**REQUIRED ACTIONS**:
**A.** Answer these questions from the comment thread:
(i) What date and time are given for the post by Rho?
(ii) What does the abbreviation "m.i." stand for?
(iii) In the comment about having an affair with someone's spouse, in what way is that spouse certainly taken away?
**B.** Quote the part of the comment thread that opens with the words containing "Are you saying" and closes with "level is higher/different.".
**C.** The comment thread says that men with heart conditions run an increased risk of an m.i. when they have sex with "the wrong woman." Explain why, using the reason the text gives.

By Rho on 01/31/2009 9:45 pm
Marina B.
Are you saying the only reason you didn’t want him to leave his wife and marry you was because he had a heart condition and you didn’t want to be a widow?
By Marina B. on 01/31/2009 9:55 pm
Marina B.
Err - and news flash. If you’re having an affair with someone’s spouse, you’re effectively taking that spouse away, even if not permanently or legally, but certainly emotionally.
By Marina B. on 01/31/2009 9:57 pm
Margo Howard
A little bit of medical information from a cardiac surgeon’s wife: Men with heart conditions run an increased risk of having an m.i. (myocardial infarction) when they have sex with “the wrong woman,” ie, someone other than a spouse, The reason is that the excitement level is higher/different.

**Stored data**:
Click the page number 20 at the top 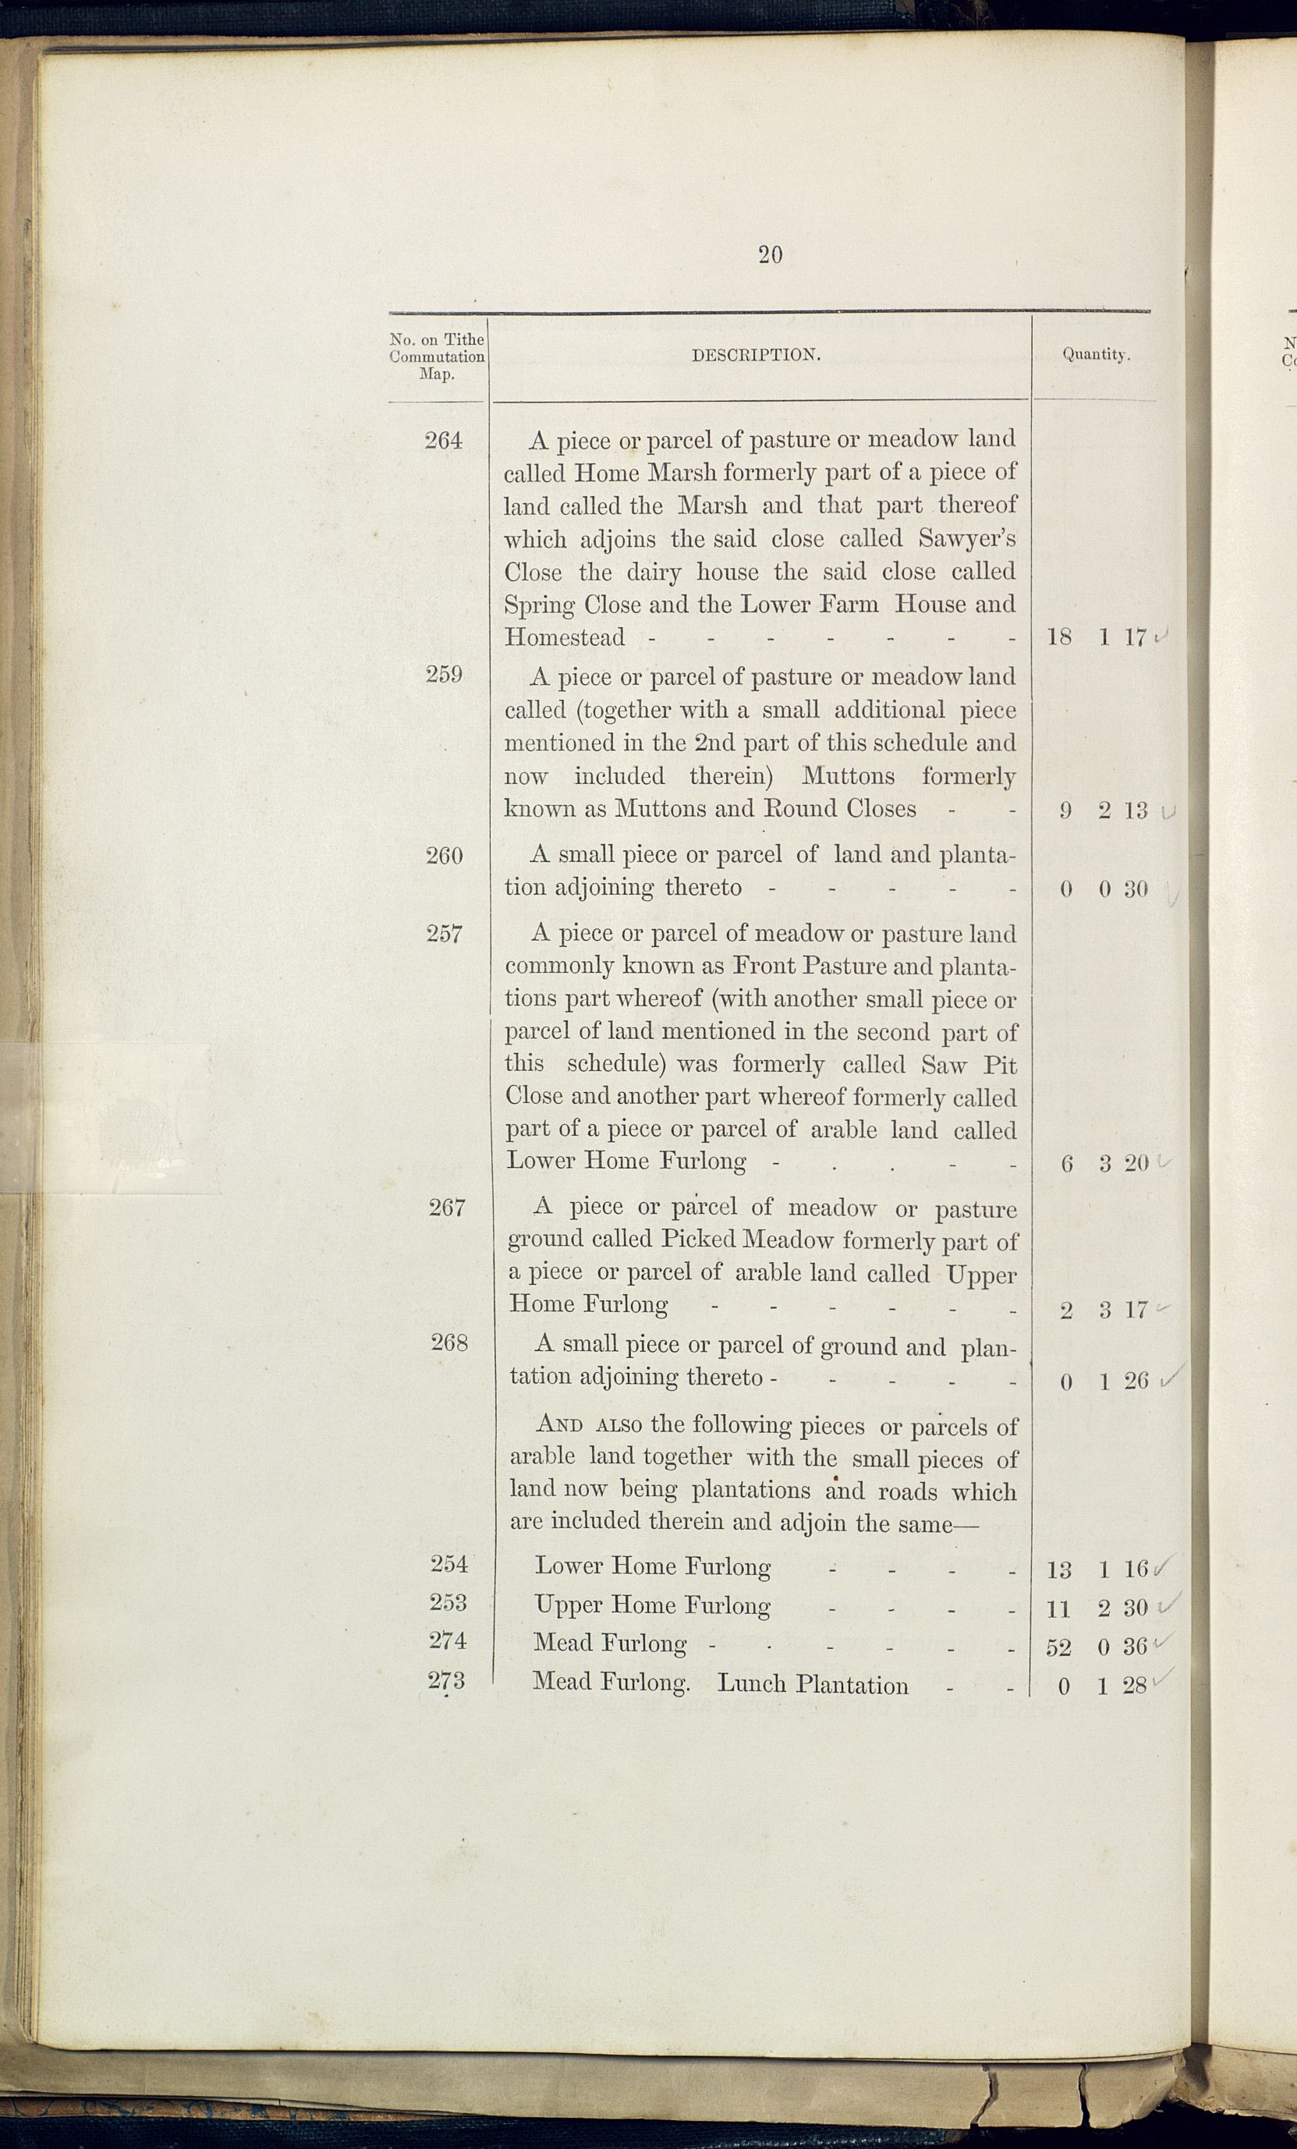pos(769,254)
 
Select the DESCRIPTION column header pos(755,355)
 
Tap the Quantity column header pos(1096,355)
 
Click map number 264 pos(443,442)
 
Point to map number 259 pos(444,674)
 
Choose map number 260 pos(444,856)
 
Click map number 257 pos(444,934)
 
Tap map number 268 pos(449,1343)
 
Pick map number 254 pos(449,1564)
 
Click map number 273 pos(447,1679)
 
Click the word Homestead pos(565,637)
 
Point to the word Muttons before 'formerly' pos(848,775)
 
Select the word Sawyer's pos(966,539)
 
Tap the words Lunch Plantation pos(812,1684)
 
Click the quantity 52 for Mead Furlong pos(1058,1647)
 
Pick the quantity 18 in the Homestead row pos(1059,637)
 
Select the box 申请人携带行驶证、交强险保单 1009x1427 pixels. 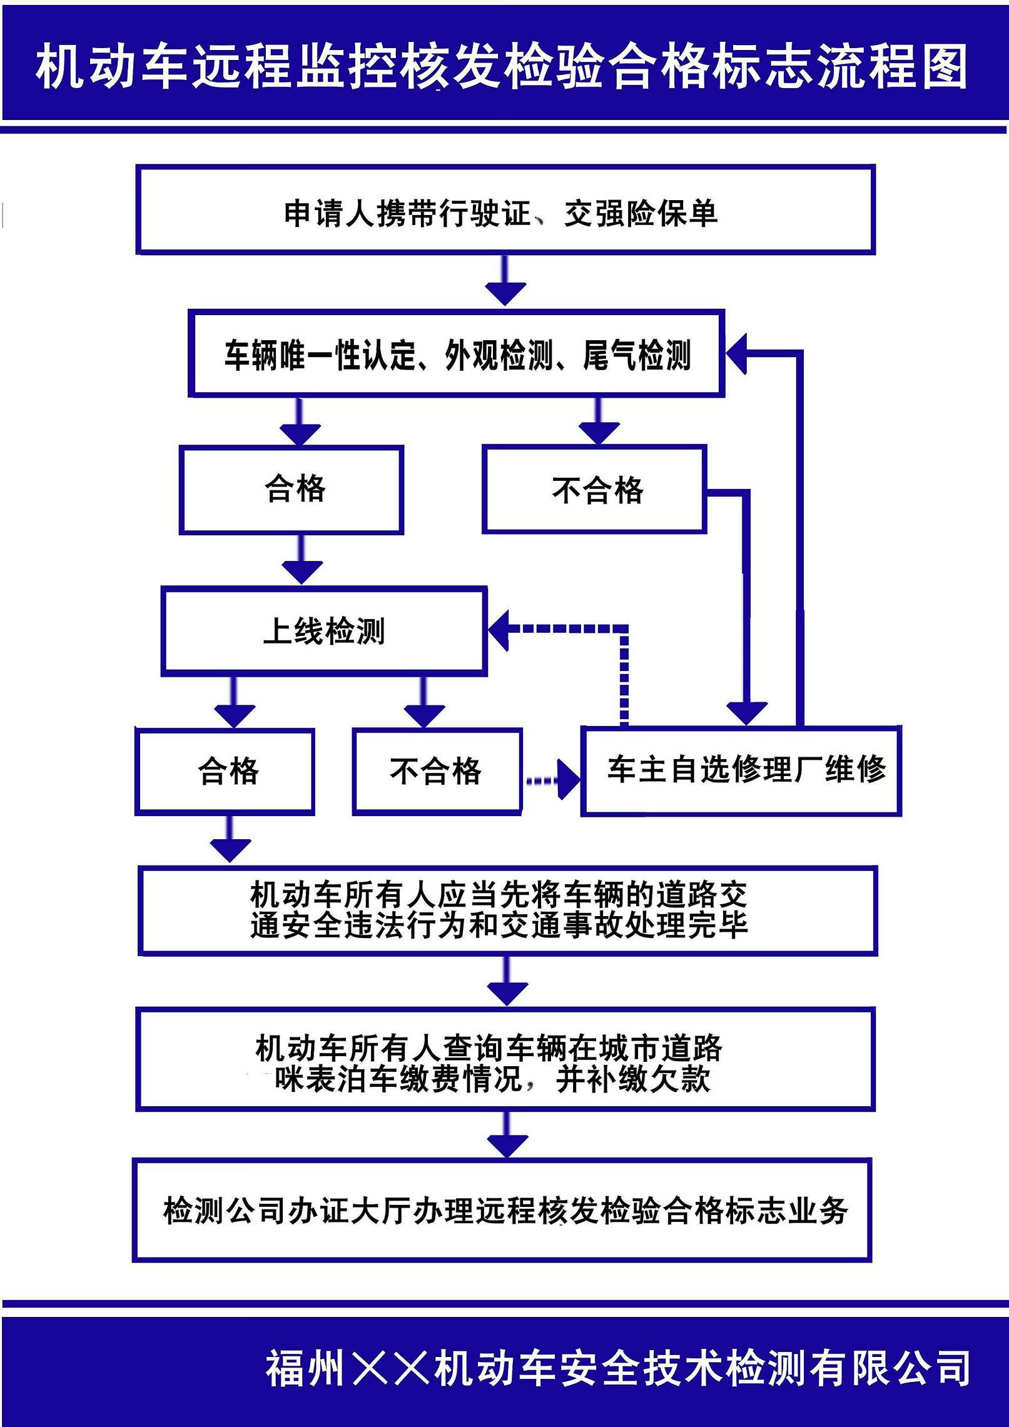pyautogui.click(x=505, y=210)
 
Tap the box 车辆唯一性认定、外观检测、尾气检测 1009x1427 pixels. pyautogui.click(x=457, y=354)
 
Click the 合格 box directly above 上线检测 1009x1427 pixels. pyautogui.click(x=292, y=490)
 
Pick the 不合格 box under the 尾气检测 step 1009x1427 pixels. pyautogui.click(x=594, y=490)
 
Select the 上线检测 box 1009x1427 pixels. pyautogui.click(x=324, y=631)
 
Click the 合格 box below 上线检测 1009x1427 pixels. pyautogui.click(x=225, y=772)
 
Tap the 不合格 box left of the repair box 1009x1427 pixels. pyautogui.click(x=437, y=772)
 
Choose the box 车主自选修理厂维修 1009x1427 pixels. pyautogui.click(x=741, y=770)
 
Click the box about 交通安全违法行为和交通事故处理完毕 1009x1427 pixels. pyautogui.click(x=507, y=910)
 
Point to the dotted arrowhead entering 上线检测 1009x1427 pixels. pyautogui.click(x=500, y=628)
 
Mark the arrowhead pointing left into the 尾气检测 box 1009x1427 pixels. pyautogui.click(x=737, y=354)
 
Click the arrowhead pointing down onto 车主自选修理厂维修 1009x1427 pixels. pyautogui.click(x=747, y=712)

**SOLUTIONS TO THE TASKS**:
**A.**
(i) 01/31/2009, 9:45 pm
(ii) Myocardial infarction
(iii) Emotionally

**B.**
Are you saying the only reason you didn’t want him to leave his wife and marry you was because he had a heart condition and you didn’t want to be a widow?
By Marina B. on 01/31/2009 9:55 pm
Marina B.
Err - and news flash. If you’re having an affair with someone’s spouse, you’re effectively taking that spouse away, even if not permanently or legally, but certainly emotionally.
By Marina B. on 01/31/2009 9:57 pm
Margo Howard
A little bit of medical information from a cardiac surgeon’s wife: Men with heart conditions run an increased risk of having an m.i. (myocardial infarction) when they have sex with “the wrong woman,” ie, someone other than a spouse, The reason is that the excitement level is higher/different.

**C.** With "the wrong woman," meaning someone other than a spouse, the excitement level is higher or different. That raises the risk of an m.i. (myocardial infarction) for men with heart conditions.